Mahatma Gandhi portrait, 1931. Image Source: Wikimedia

Mahatma Gandhi portrait, 1931. Image Source: Wikimedia

In much of what I’ve recently read on Gandhi, there exists the impulse to find a unifying structure which underlies his thought. Most recently I’ve been reading Faisal Devji’s The Impossible Indian, and various essays by Akeel Bilgrami on Gandhi, which exhibit this trend.[1]

I think this recent impulse might be a reaction against an older mode of thought, which is now perceived as either outmoded, or unsophisticated. In the old paradigm, Gandhi was framed either as a shrewd politician, or an irrational mystic. Both these stereotypes lend themselves to portraying a disunified view of Gandhi’s thought in which either he is inconsistent for political or philosophical reasons.

The problem for me is that the old way of thinking about Gandhi, passé and rigid though they may be, contain much which is valuable. Given his triple identity as a political philosopher-politican-mystic, I’m not sure that we, even under charitable conditions, should expect a consistent system out of Gandhi.

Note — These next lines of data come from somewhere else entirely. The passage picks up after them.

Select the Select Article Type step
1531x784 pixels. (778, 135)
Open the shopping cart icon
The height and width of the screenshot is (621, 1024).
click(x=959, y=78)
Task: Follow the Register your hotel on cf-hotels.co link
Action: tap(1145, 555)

Gandhi was a philosopher-politician: This is perhaps the most obvious fact about Gandhi. But as of late, he seems to be treated differently from other philosopher-politicians. Consider the following names: John Stuart Mill, Woodrow Wilson, the American Founding Father, Mao Zedong, Vladimir Lenin. It is completely normal for academics to acknowledge that these people had contradictions between their political theories, and their stated/enacted policies. Rather than doing intellectual gymnastics to explain how Gandhi can simultaneously support and decry fighting in World War 2, fighting in Kashmir, and a hypothetical Indian civil war, can we not just acknowledge that Gandhi often wrote with an eye towards political strategy?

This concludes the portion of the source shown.